Fire suppression, drought increasing mortality among trees

Environment
Wildfires Thinning Forests_1559237881759

This Sept. 27, 2017, photo shows charred trunks of Ponderosa pines near Sisters, Ore., months after a prescribed burn removed vegetation, smaller trees and other fuel ladders last spring. The thinning of forests in central Oregon has saved homes amid one of the most devastating wildfire seasons in the American West. (AP Photo/Andrew Selsky)

BEND, Ore. (AP) — An Oregon State University forester says dry winters and long periods of drought, combined with fire suppression, are affecting the health of Central Oregon trees.

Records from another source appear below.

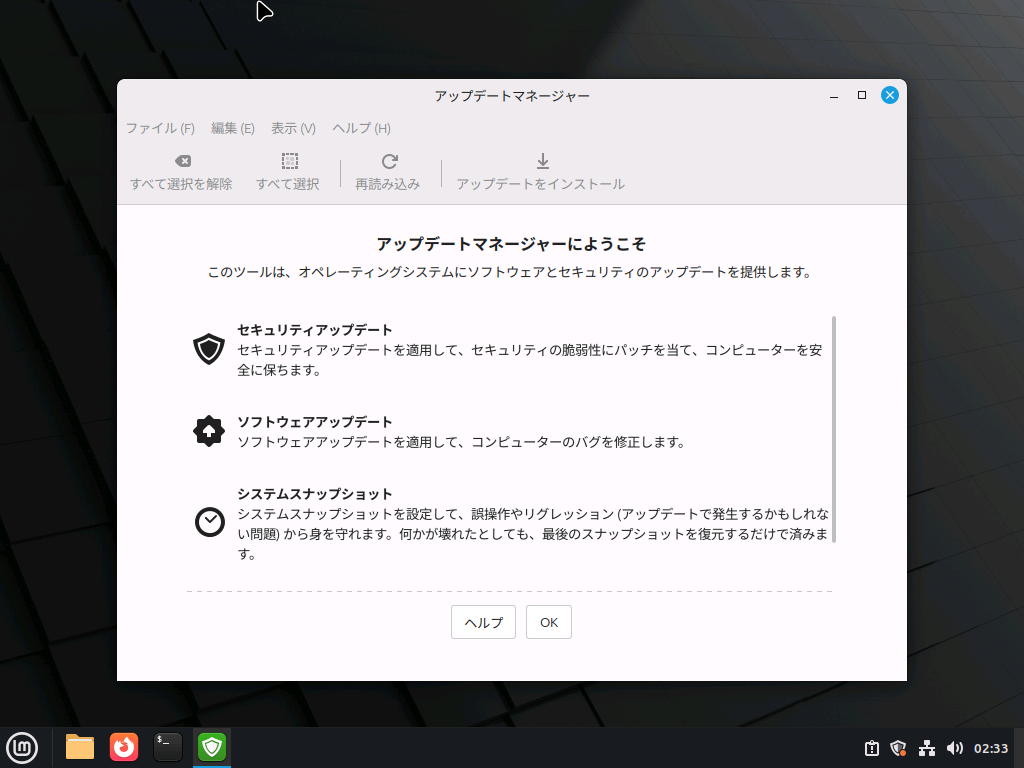This screenshot has height=768, width=1024.
Task: Click the system snapshot clock icon
Action: tap(208, 523)

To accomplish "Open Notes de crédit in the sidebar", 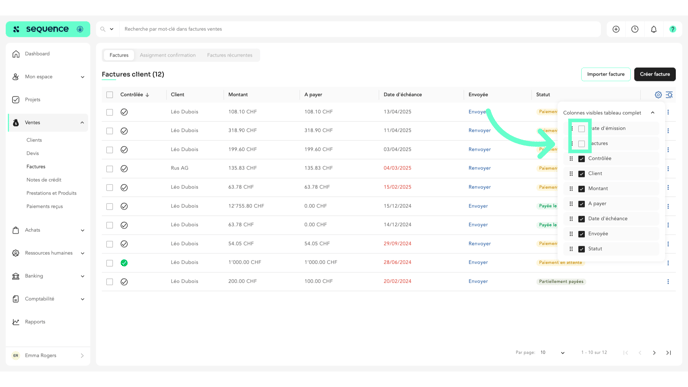I will 44,180.
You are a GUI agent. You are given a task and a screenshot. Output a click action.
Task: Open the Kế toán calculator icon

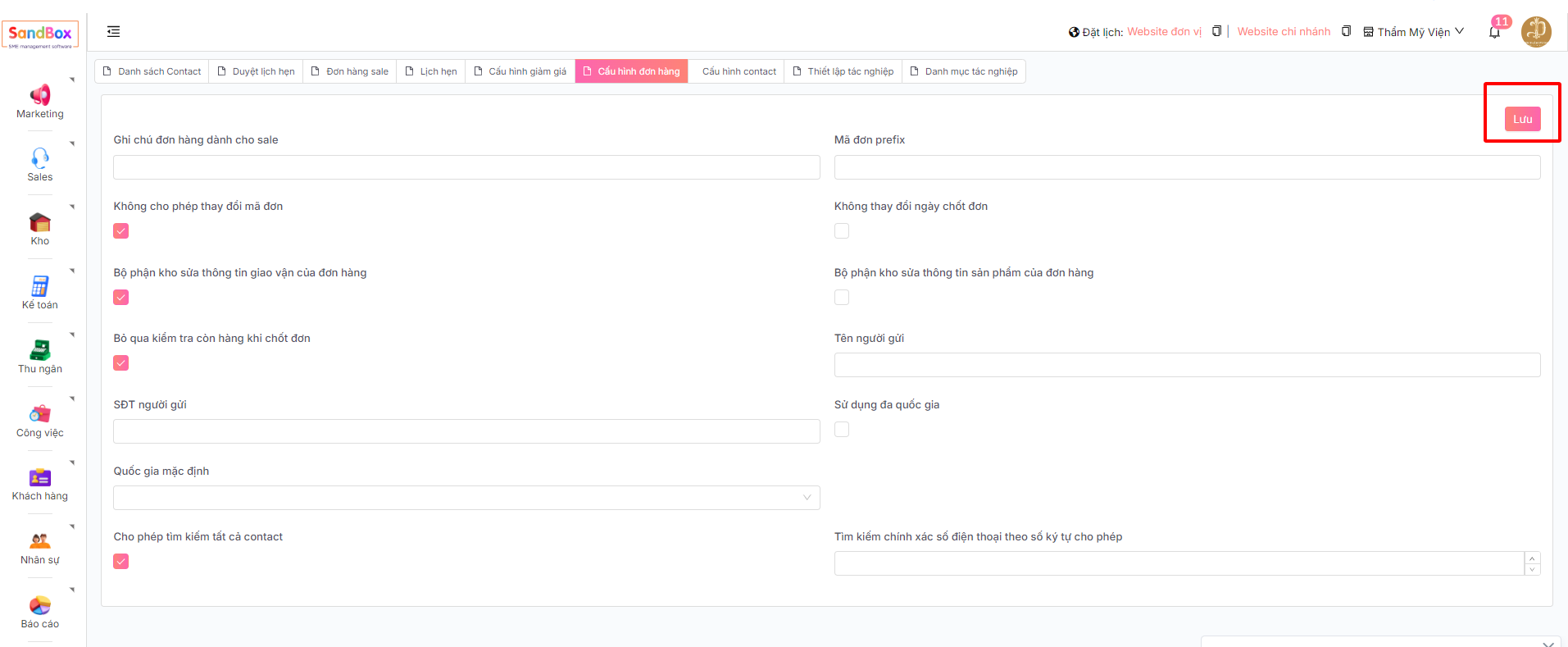click(39, 286)
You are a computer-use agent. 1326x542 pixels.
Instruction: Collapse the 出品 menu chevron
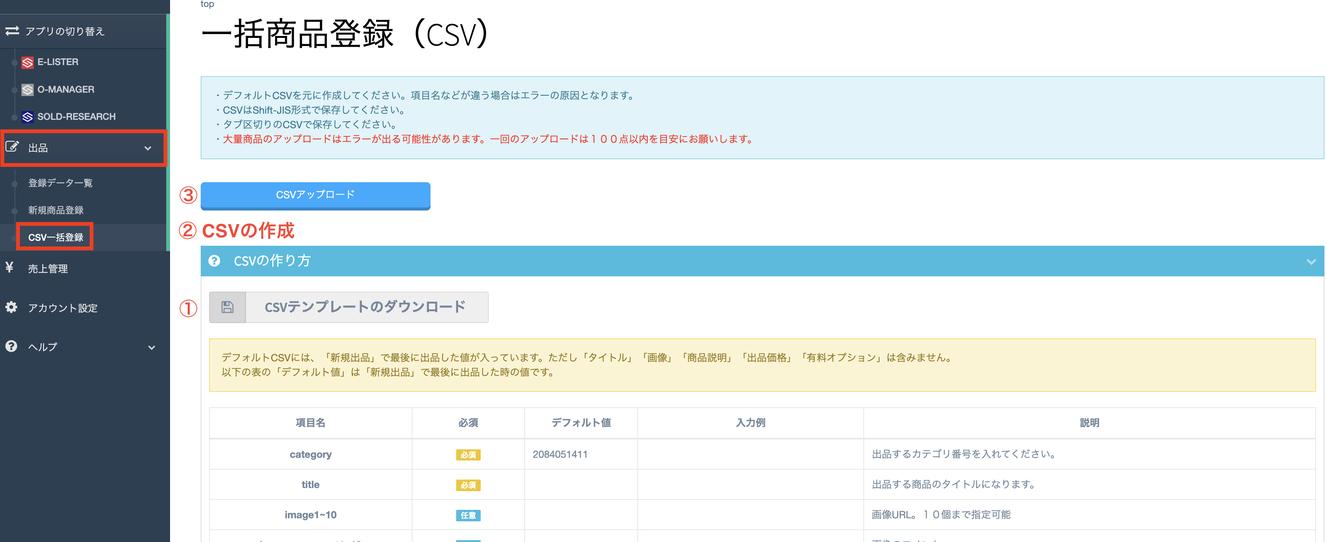(148, 148)
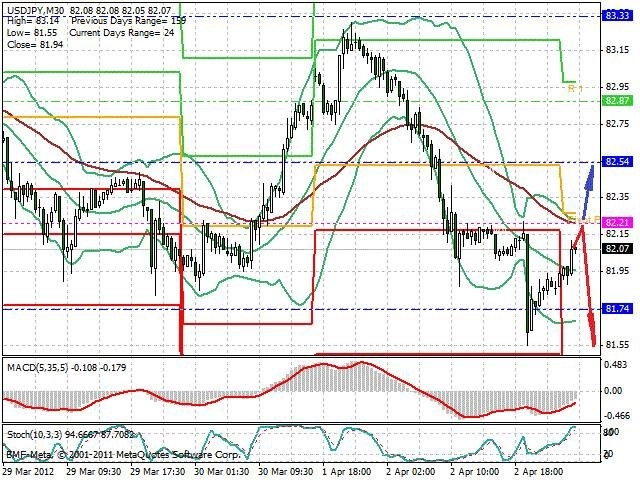Click the 2 Apr 18:00 time marker
Screen dimensions: 640x480
pyautogui.click(x=538, y=472)
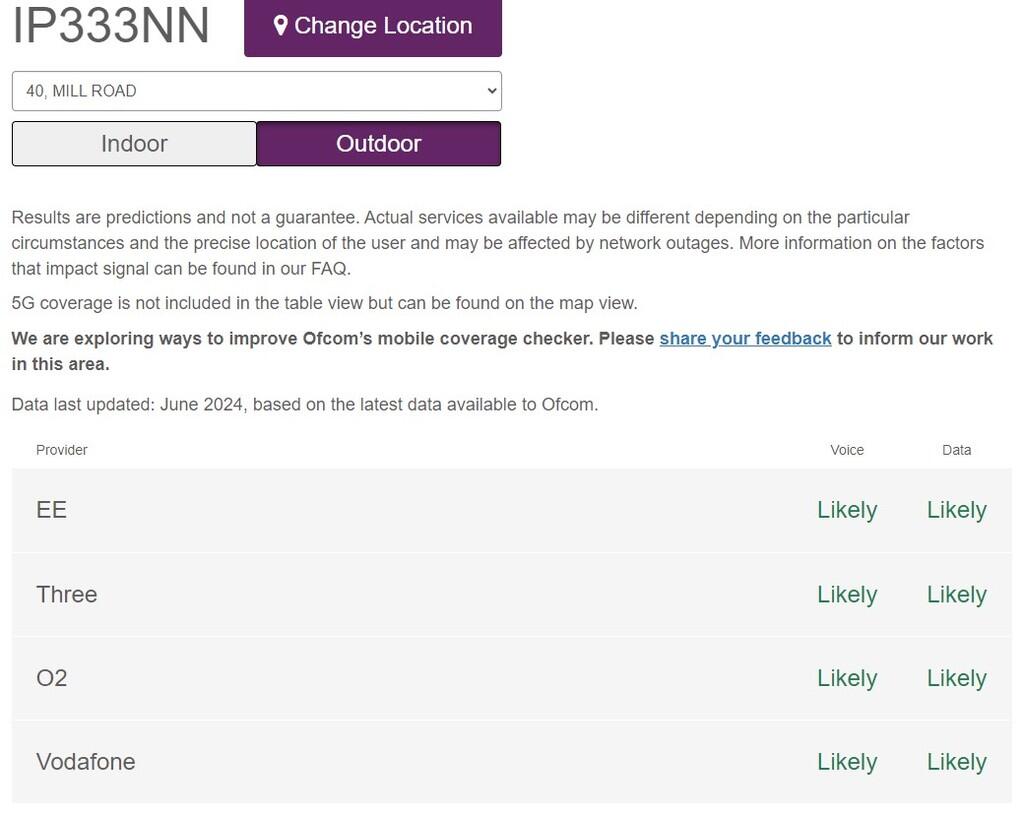Screen dimensions: 1024x816
Task: Click Vodafone's Data coverage result
Action: click(x=956, y=762)
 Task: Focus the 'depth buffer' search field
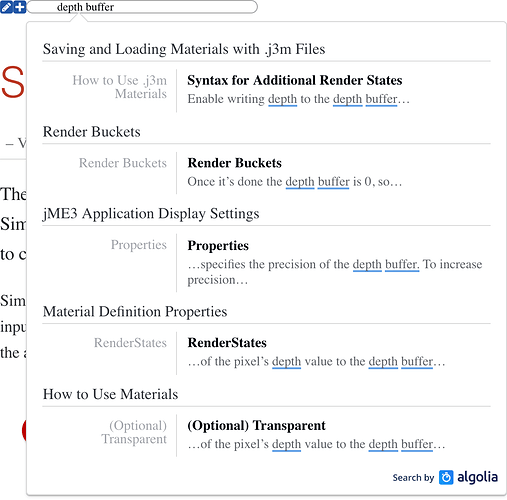(x=142, y=7)
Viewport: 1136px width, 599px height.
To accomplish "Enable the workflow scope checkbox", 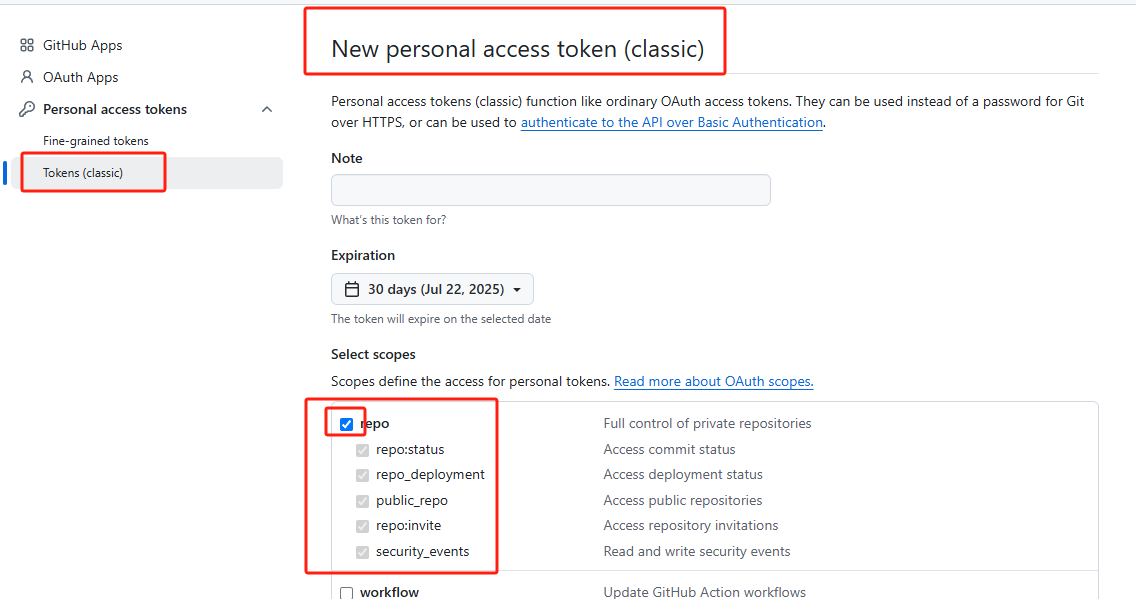I will [346, 593].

Nicole Strong, a forestry and natural resources extension agent for OSU, described an increased amount of tree mortality – including junipers – in Deschutes, Crook and Jefferson counties.

The Bulletin reports that Strong says junipers on the High Desert have become more fragile in recent decades, thanks to fire suppression policy. Periodic fires thin forests and improve the health of existing trees. When fires do not occur, forest density increases, resulting in more competition for water and space to grow.

The tree deaths have also been noticed by the Bureau of Land Management, which manages thousands of acres of juniper woodlands in Central Oregon. Deschutes Field Manager Jeff Kitchens described dying junipers in the High Desert between the Bend Airport and Powell Butte, as well as Crooked River Ranch.